Eta, the record-tying 28th named storm of the Atlantic hurricane season, moved Monday into the southeastern Gulf of Mexico after saturating the Florida Keys and South Florida with rains up to 10 inches in some areas and leaving more than 40,000 electric customers without power.
But while those outages are expected to be quickly restored, it could be a day or two before it is clear how Eta will move through the gulf.
“Here's the one thing I know for sure is that nobody knows what's next for Tropical Storm Eta,” Florida Division of Emergency Management Director Jared Moskowitz said Monday afternoon. “There's tracks that take it from north of Tampa, to all the way to Louisiana. So, obviously, we would hate to see our friends in Louisiana, you know, deal with another one of these, but we also don't want it to come into the Big Bend area [of Florida].”
Moskowitz said the state has been relatively lucky this year, but officials anticipated a number of named systems to crop up in November, which is the last month of the six-month storm season.
“The one thing that concerns me is that all year-round, the Gulf of Mexico has been a place that develops storms, they don't just dissipate,” Moskowitz said. “So, we need to keep our guard up, everyone who is watching this, who potentially is in the path. This is why we say, get your seven days of supplies.”
The National Hurricane Center said Eta, which hit Nicaragua as a hurricane before heading toward Florida, could re-strengthen over the warm waters of the Gulf of Mexico, but the system could also be plagued by very dry air preventing rapid intensification back into a hurricane.
The cone of probability Monday morning for the storm’s future path ranged from Pensacola to Fort Myers, with the center line moving the system into the Big Bend region southeast of Tallahassee early Saturday.
“Eta could approach the Florida Gulf Coast later this week as a tropical storm, and possibly bring impacts from rain, wind, and storm surge,” the hurricane center said. “Interests in this area should monitor the progress of Eta and updates to the forecast this week.”

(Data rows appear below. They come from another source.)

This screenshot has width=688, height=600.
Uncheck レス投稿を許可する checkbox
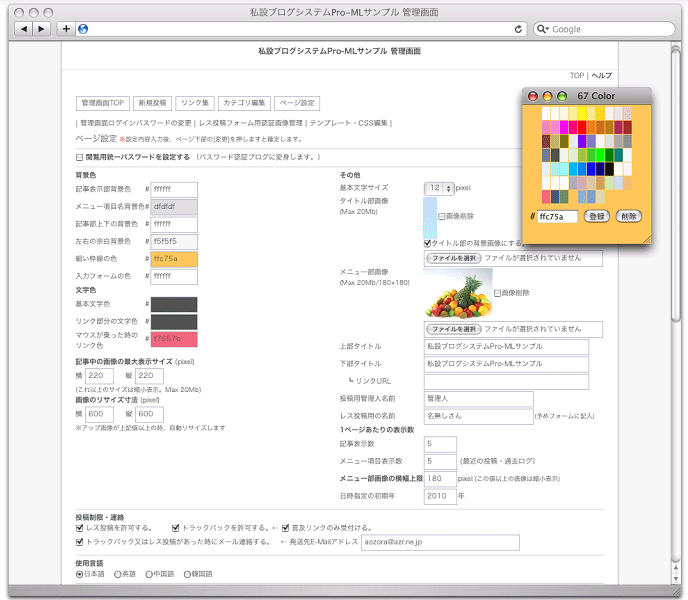click(80, 527)
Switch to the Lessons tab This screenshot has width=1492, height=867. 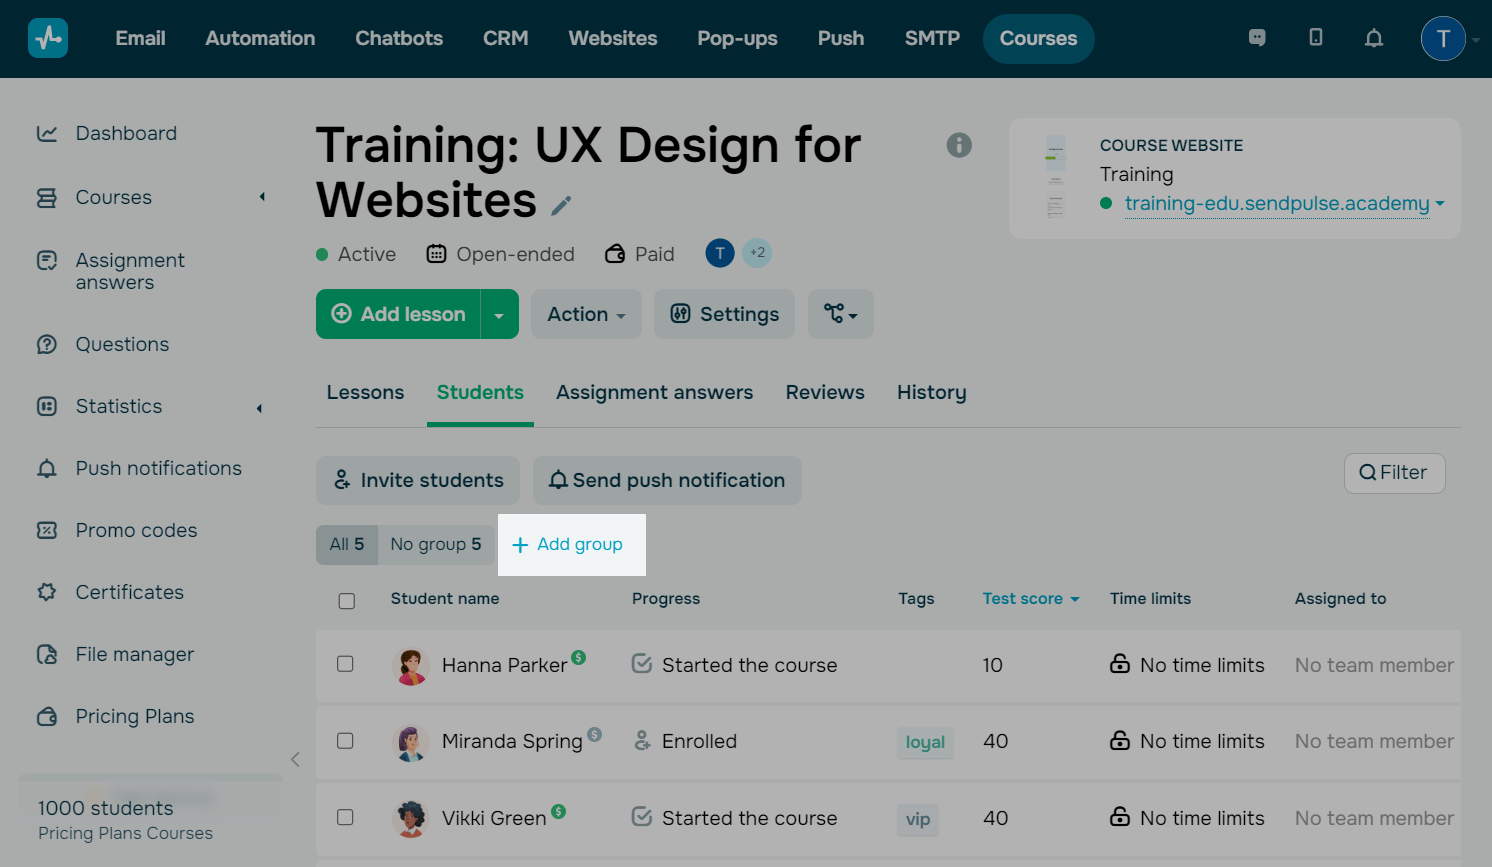[365, 393]
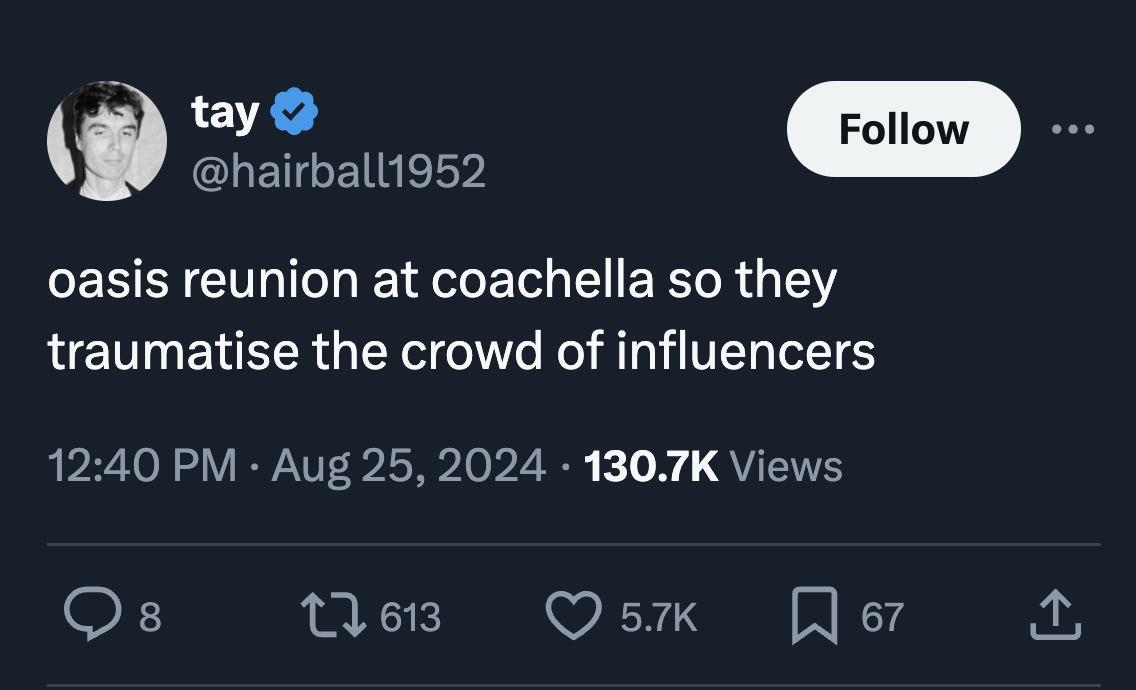Screen dimensions: 1136x690
Task: Open the share options via upload icon
Action: [1055, 617]
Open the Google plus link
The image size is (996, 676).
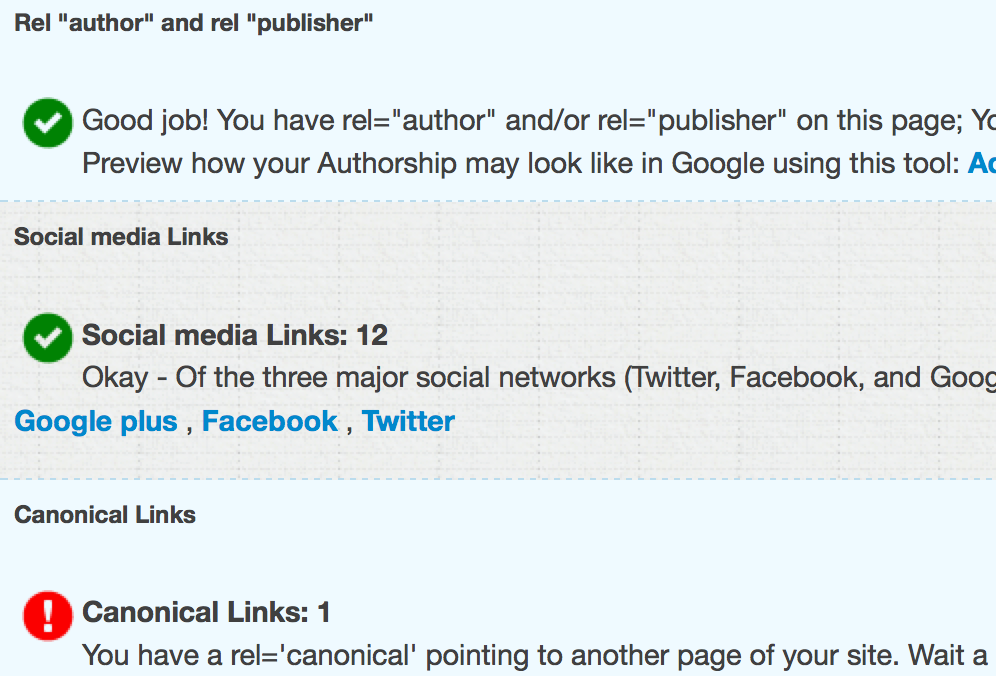pyautogui.click(x=96, y=421)
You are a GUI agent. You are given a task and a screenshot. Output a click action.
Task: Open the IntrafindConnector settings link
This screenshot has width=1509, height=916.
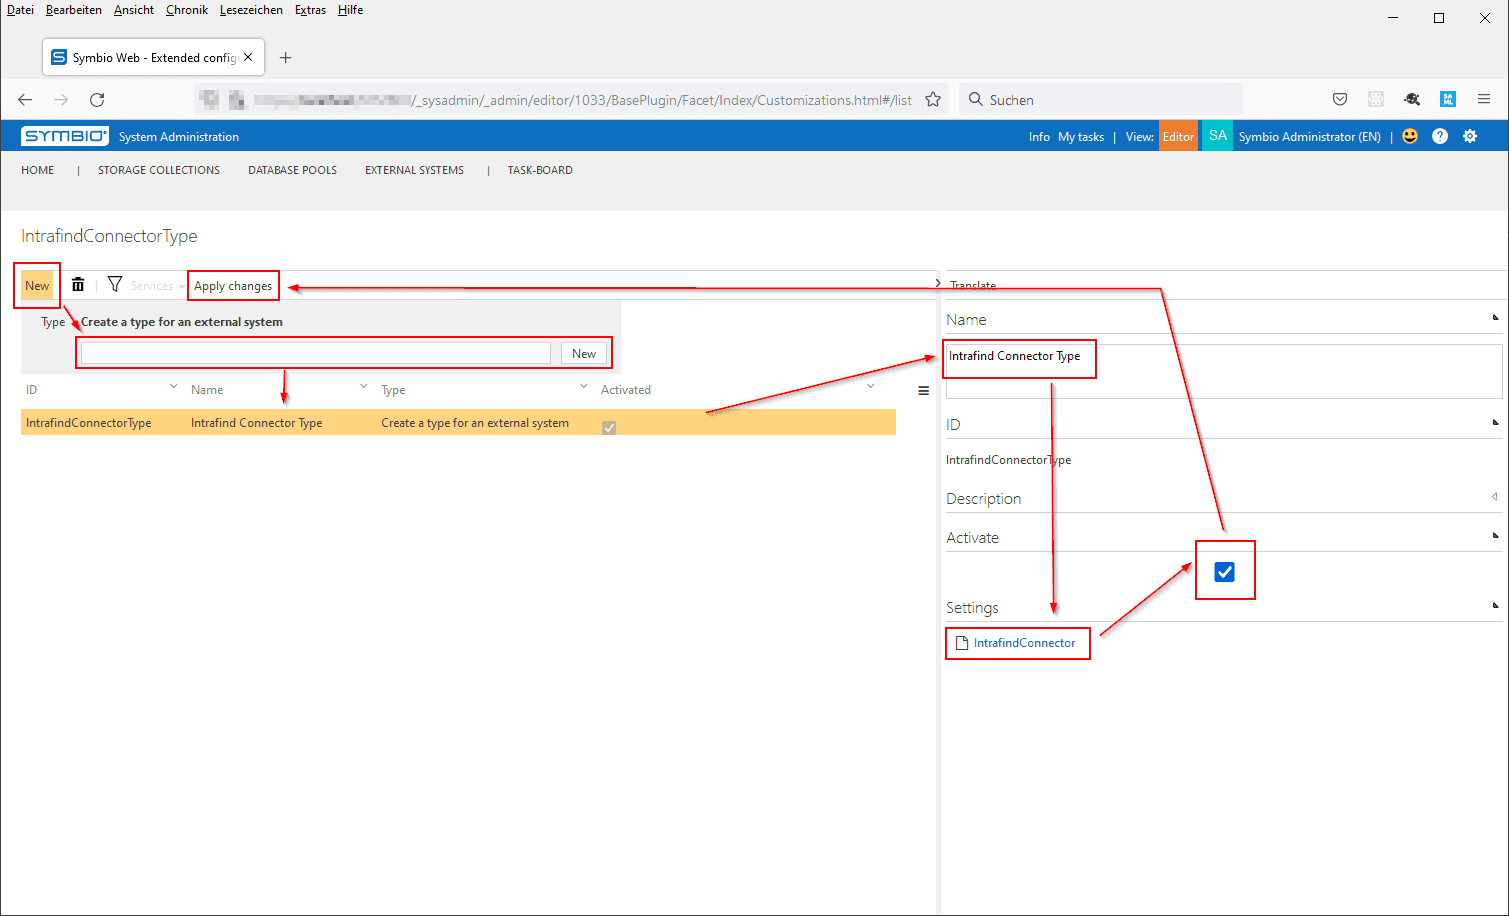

The National Weather Service in Tallahassee tweeted Monday morning, “Hazardous marine conditions expected through the week over our Gulf waters.”
The U.S. Coast Guard placed the Port of St. Petersburg, Port Manatee and Port of Tampa Bay under condition “Yankee,” indicating gale force winds of 39 to 54 mph could arrive within 24 hours.
The hurricane center also was watching two other systems in the Atlantic on Monday, one south of Cuba with a 50 percent chance of formation in the next five days, the other in the mid-Atlantic, moving east with a 70 percent chance of formation. If either reaches tropical storm strength, the 2020 season would surpass the record of 28 named storms set in 2005.